Cultural Gap Film #12: Gone with the Wind

Relevant elements: Scarlett and Rhett, Tara, Civil War setting, making a dress out of curtains, "I don't know nothing about birthing babies," "Frankly, my dear..."

Why it resonated:
The film took a wildly popular novel and applied the state of the art of filmmaking to adapting it, so it's no surprise that this became an instant classic. 


General comments on the film:  Several things have kept me from viewing this film until now: its four-hour runtime, my allergy to romantic visions of the Old South, a feeling that I was already familiar with the important parts of it, and so on. The only thing motivating me to watch it was guilt about skipping one of the pillars of film history, and that wasn't enough to overcome the list of cons.

Now that I've seen it, I can say that the things that made me avoid it for so long were certainly present in the film, but I was surprised in both positive and negative ways by other elements. Let me get the negatives out of the way. Even though it's a period piece, the film's gratuitous references to the antebellum code of gentility (riding in buggies in the afternoon without a chaperon is scandalous, young ladies take naps at parties, etc.) start to grate after a while, but not nearly as much as the general shrillness of the movie.
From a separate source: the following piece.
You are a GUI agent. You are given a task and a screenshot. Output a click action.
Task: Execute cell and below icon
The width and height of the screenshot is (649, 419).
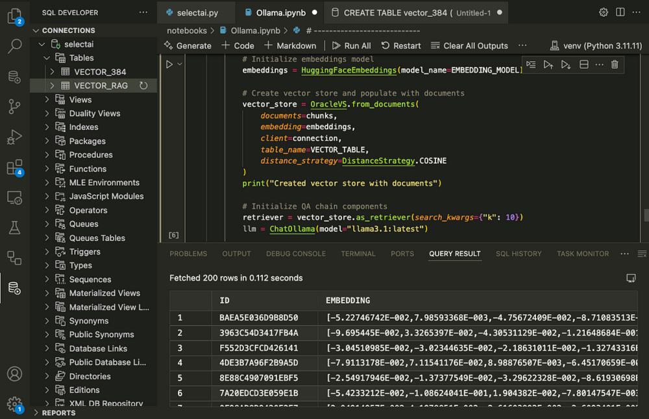pos(566,64)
And I'm not just talking about Prissy, although I quickly began to wish the collector's edition I was watching were a special version that automatically muted all of her lines. A full half of the characters seem to speak only in melodramatic shrieks and squawks, which I blame partly on the conventions of acting at the time but still find nerve-rattling. 
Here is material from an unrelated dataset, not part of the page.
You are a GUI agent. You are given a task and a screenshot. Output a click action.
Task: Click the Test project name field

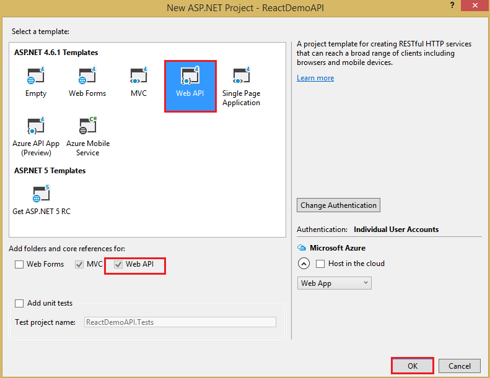180,322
On the other hand, it was fun to see the scale of the film's technical ambition, even when its process shots didn't quite succeed. Though it was used to the point that a third of the movie felt like it was shot in silhouette, some of the shadows-against-an-orange-sky shots were exquisite in terms of creating the perfect atmosphere. And that's to say nothing of justly famous passages like the slow crane pullback to reveal hundreds of Confederate wounded (and nearly as many obvious dummies). Despite being overstuffed with soap opera beats, especially in its last third, the film left me impressed with its ability to maintain a compelling story for such a long time, especially when compared to some of today's hit movies that gasp across the 86-minute finish line. This is a film that announces its grandeur right from the start and never lets you forget just how big it is, but while that often drags a movie down or turns it into a parody, somehow Gone with the Wind manages to bear up under its own weight, and that is no small accomplishment.